Return every line of the data below that contains the string "icon". Case counts.

>> start

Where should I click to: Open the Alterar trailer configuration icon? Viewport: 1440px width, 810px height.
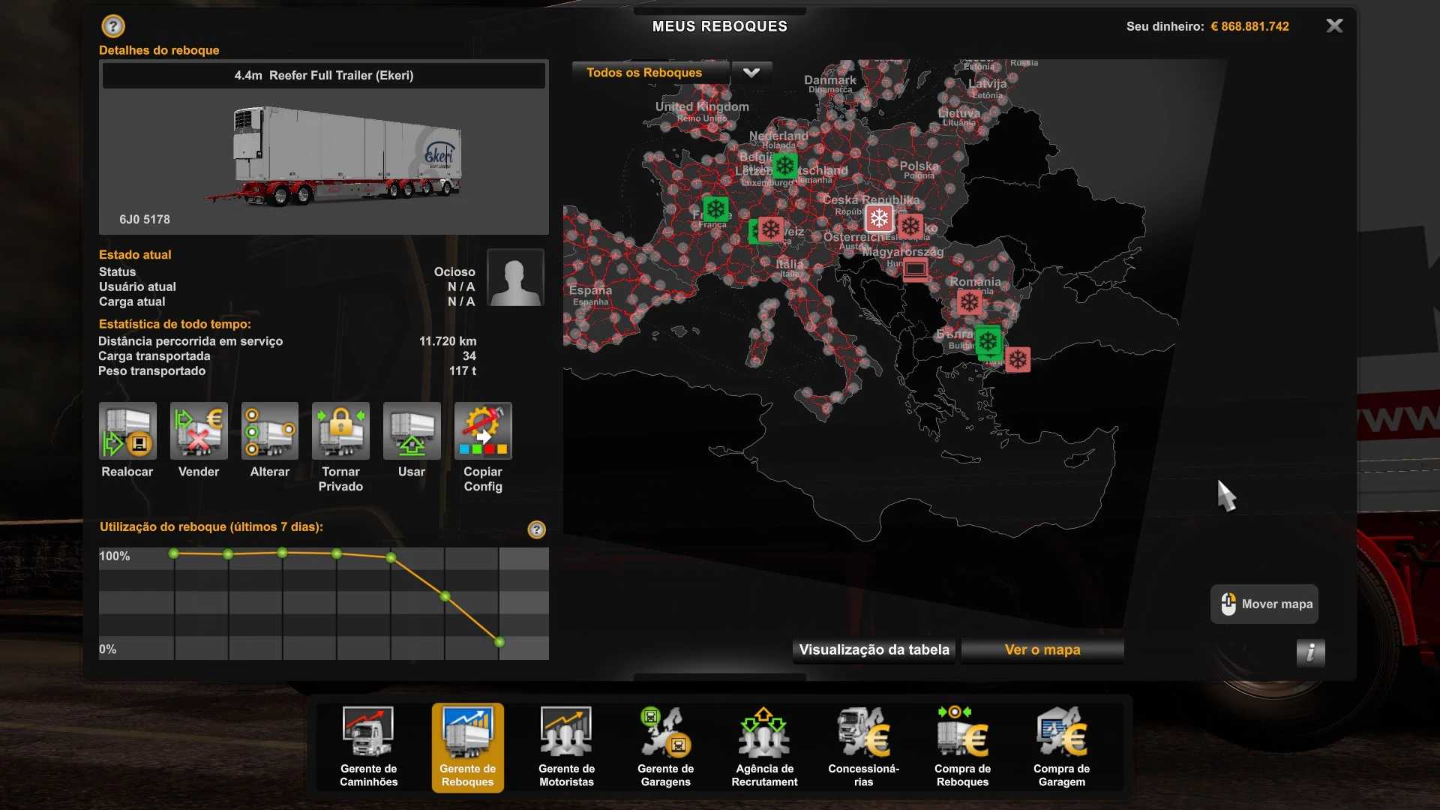[270, 431]
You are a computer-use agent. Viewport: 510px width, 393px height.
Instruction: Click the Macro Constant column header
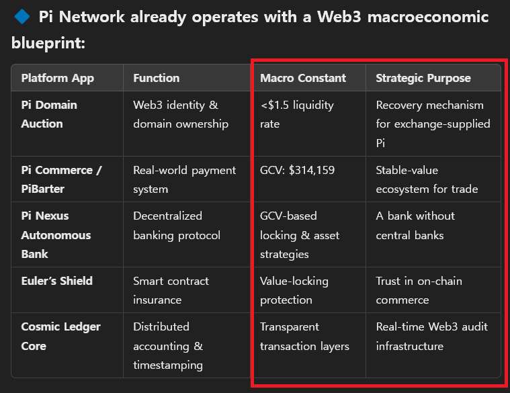[303, 78]
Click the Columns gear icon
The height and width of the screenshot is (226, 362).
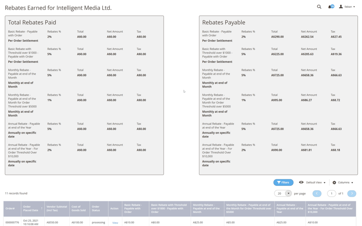click(334, 183)
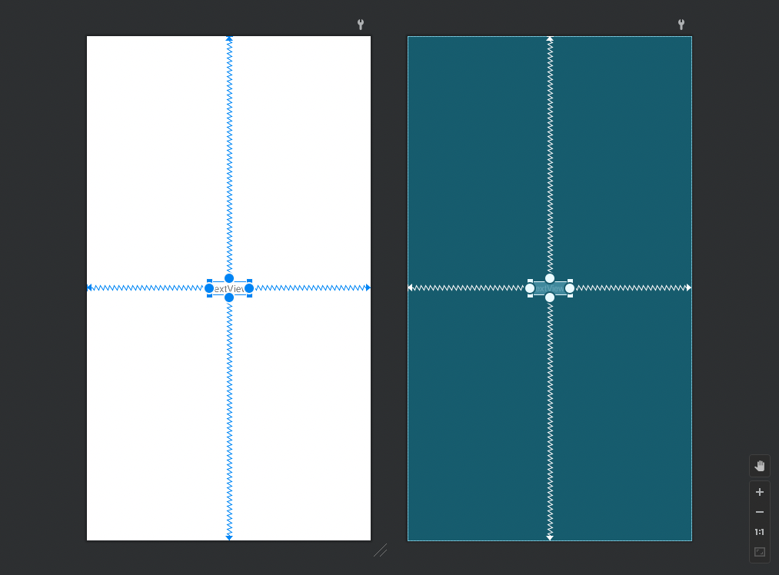The image size is (779, 575).
Task: Click right constraint anchor of design TextView
Action: pos(249,288)
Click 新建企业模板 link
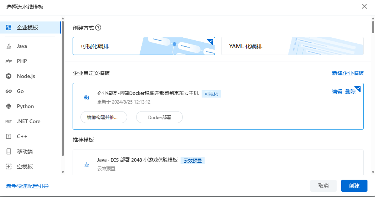The height and width of the screenshot is (197, 375). tap(348, 73)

>> end

**PROBLEM SOLUTION**:
Where should I click to: Open the Alterar trailer configuration icon? Viewport: 1440px width, 810px height.
Click the Columns gear icon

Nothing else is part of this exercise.